A Nation in Crisis. Paulus Zulu
The year 1976 was the turning point not only in South African politics, but in public morality. It was the year that saw the concept of gradual evolution completely abandoned in favour of instant revolution. The youth took over in politics and this has had a profound impact on public morality. By the mid 1980s, social analysts had introduced a new concept into the South African lexicon – the lost generation. But how did this impact on public morality? The answer is not hard to find. In a revolution, ethics are abandoned in favour of the expedient, but it is the cultural residue that post-revolutionary societies have to live with. And there is the rub.
The revolution of the 1980s collapsed not only structures of local government but the concept of accountability as well. Above all, it compromised moral leadership. From ‘making the country ungovernable’ to ‘liberation first and education later’ the youth were on the ascendant. In general, in areas that experienced intense turmoil, parents completely lost control over their children. Sacred occasions such as funerals, which marked the union between the here and now and the hereafter in both traditional and Christian observances, became platforms of political rhetoric dominated by the youth. While adults might have disapproved, as in many instances they did, silently, they had to acknowledge the dawn of a new era. Rejecting the new era meant accepting apartheid and its consequences; accepting it entailed a compromise between the tumultuous transition and liberation at the end of the tunnel. And the compromise prevailed.
There were other factors inherent in the revolution of the 1980s that compounded the public morality of liberation. Liberation movements are by nature broad churches that accept diverse characters into their congregations. There are no rigid entry criteria to the fold, although the ANC in exile tried to develop control mechanisms in an effort to prevent if not limit infiltration by agents of apartheid. The absence of selection criteria did much damage to the discipline in the internal resistance movement as ‘comtsotsis’ and agents of apartheid infiltrated internal organisations. It is not clear even to this day who the inventors of the horrible ‘death by necklace’ were. However, both ‘comtsotsis’ and apartheid’s secret operators were generally very powerful actors, who quickly ascended to local leadership positions in the cells and shaped both the tempo and direction of activity. It was the hegemony of the ‘lost generation’.

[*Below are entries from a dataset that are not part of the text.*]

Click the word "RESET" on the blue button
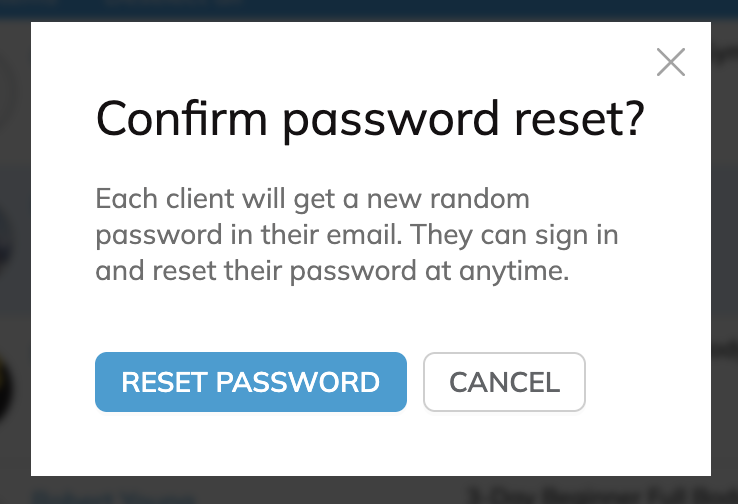Image resolution: width=738 pixels, height=504 pixels. click(x=164, y=382)
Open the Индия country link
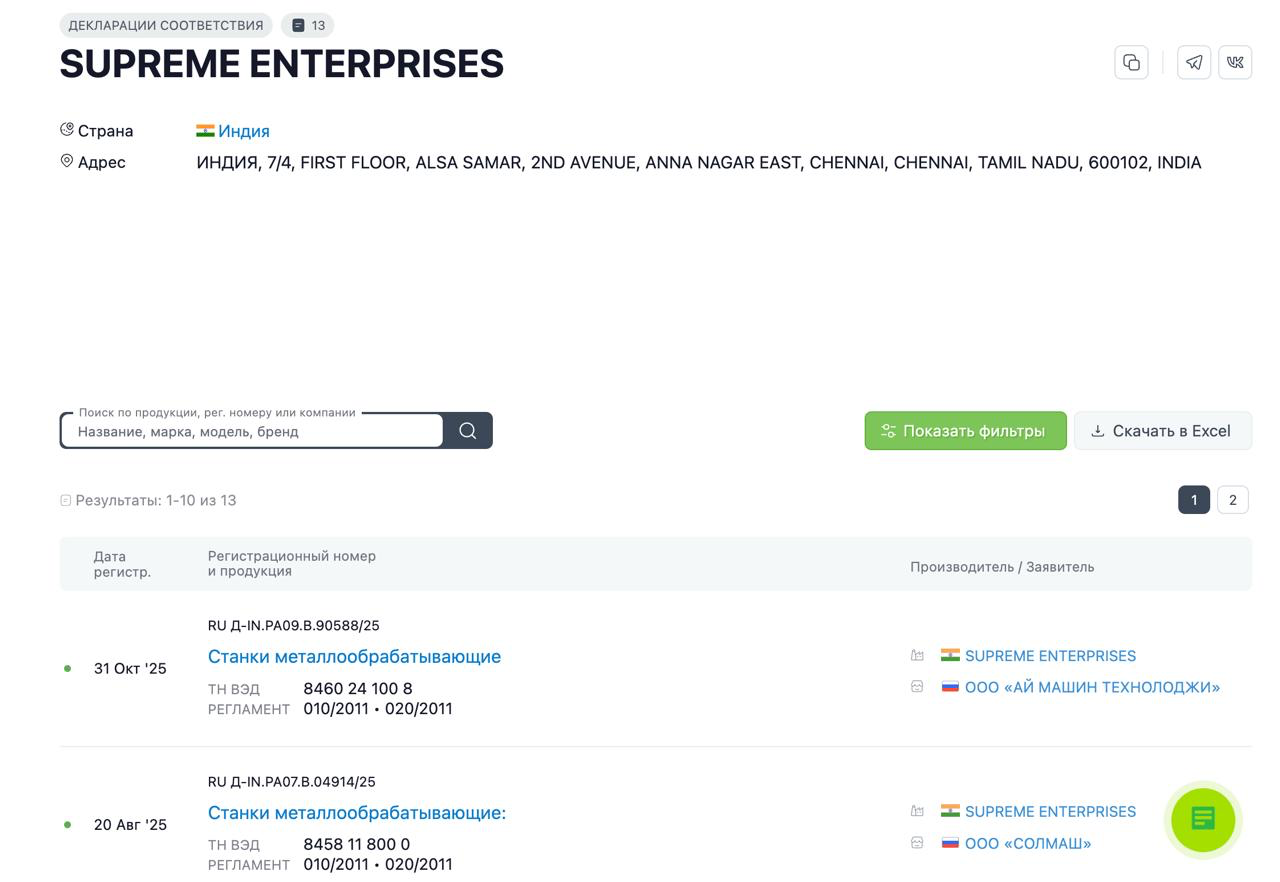Screen dimensions: 1280x882 coord(244,131)
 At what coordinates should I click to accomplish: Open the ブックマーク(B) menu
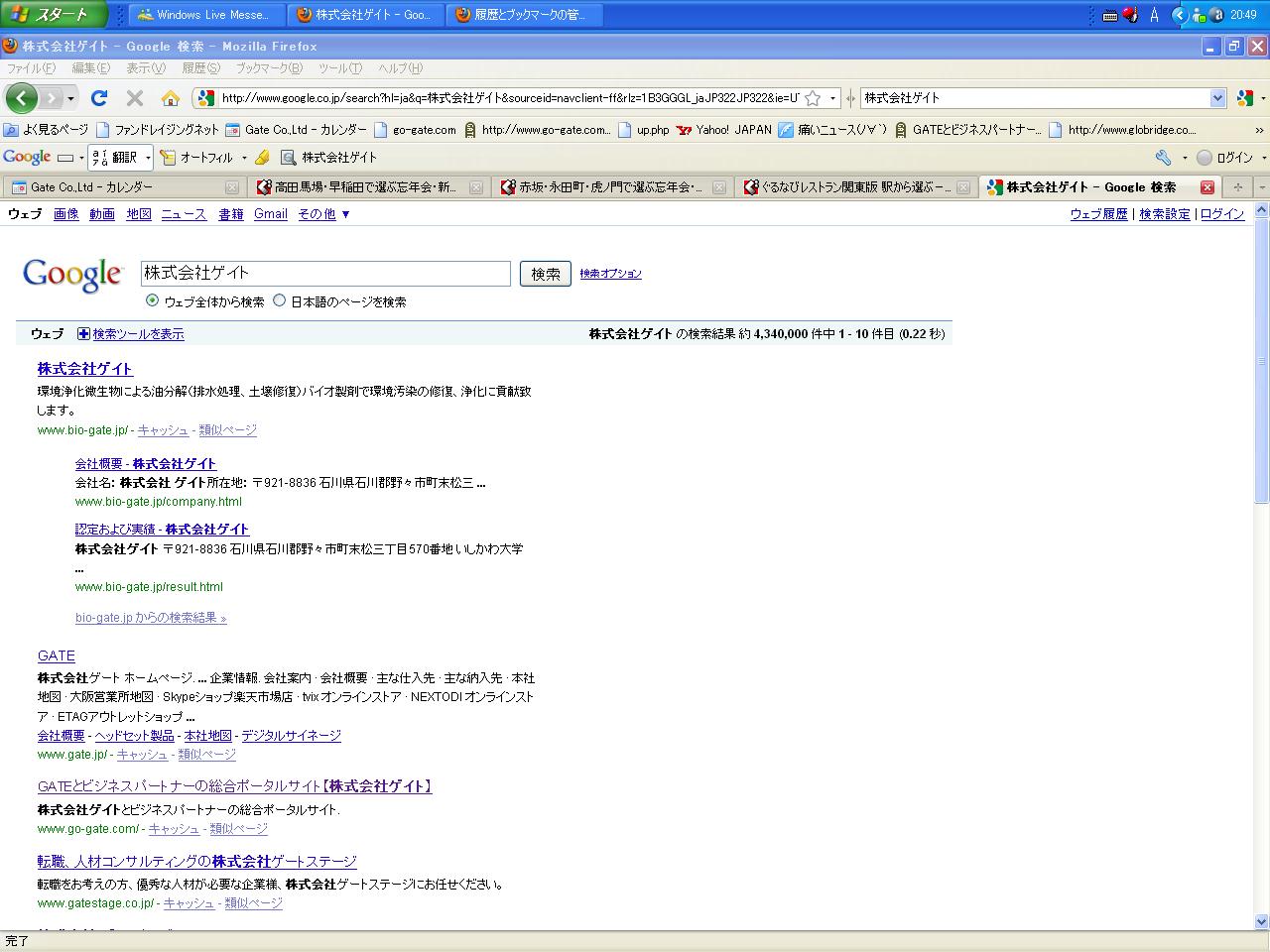[x=268, y=68]
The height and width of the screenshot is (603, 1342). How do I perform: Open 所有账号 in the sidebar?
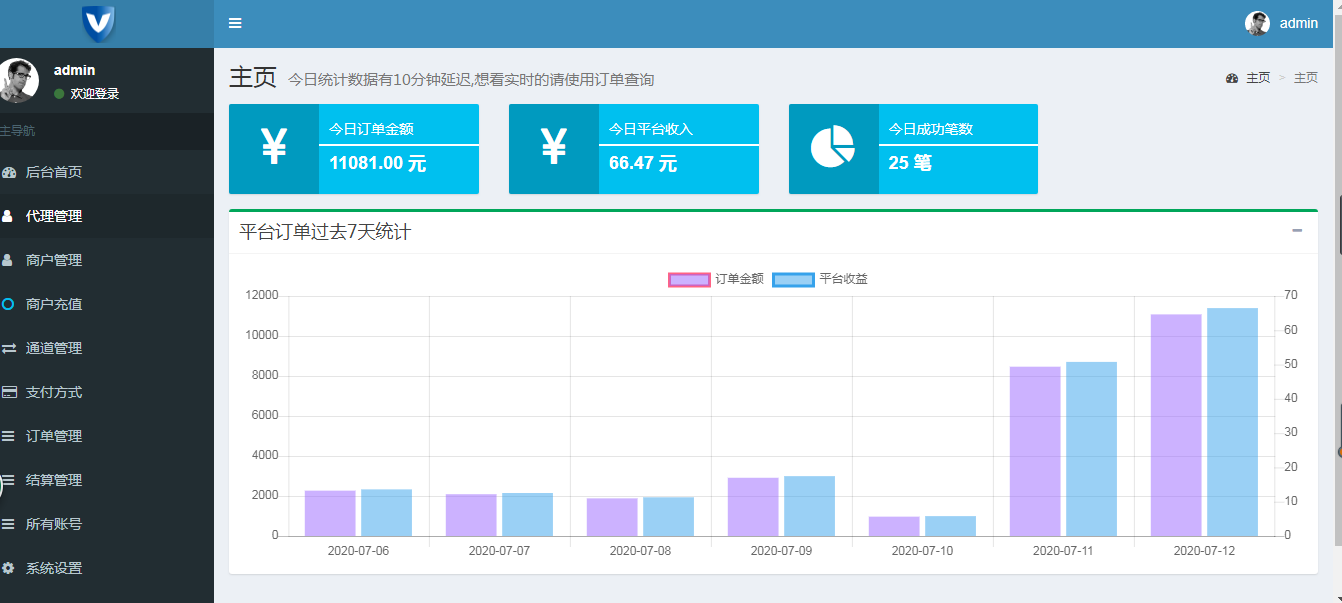[54, 524]
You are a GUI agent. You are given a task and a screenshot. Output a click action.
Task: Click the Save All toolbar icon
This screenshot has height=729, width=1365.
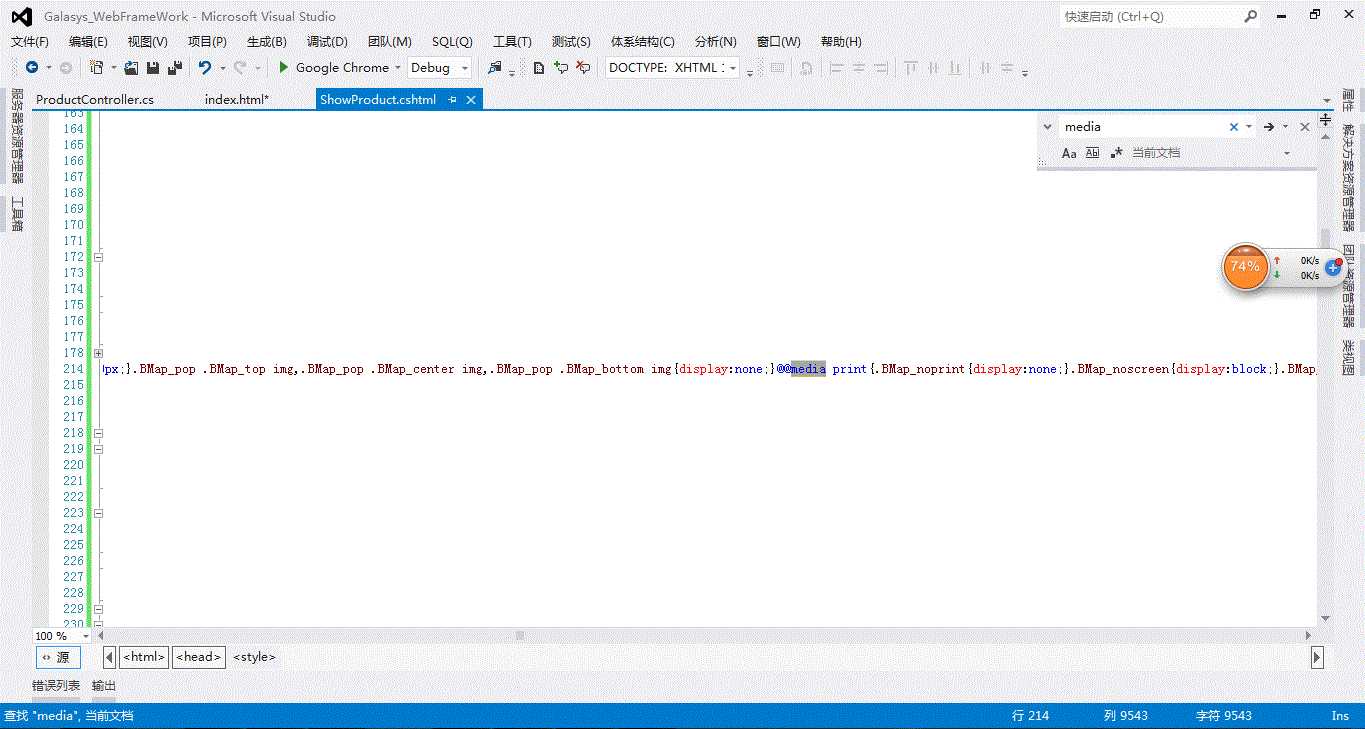coord(175,67)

A new political culture, therefore, developed from the 1980s onwards, which minimised if not trivialised important attributes in the old system. Various factors contributed to shaping the new revolutionary morality. First, the glaring material inequalities between those in and those out of power, predicated on exploitation and emasculation of the oppressed, encouraged a diffuse myth of repossession. Whereas the old tradition had emphasised reclaiming the land, which by definition would have entailed negotiation and legalities, the nascent culture was triumphalist and demanded immediate transfers not only of the land but of material possessions. As a result, protest marches often culminated in the looting of shops, businesses and other material goods that the revolutionaries could get their hands on.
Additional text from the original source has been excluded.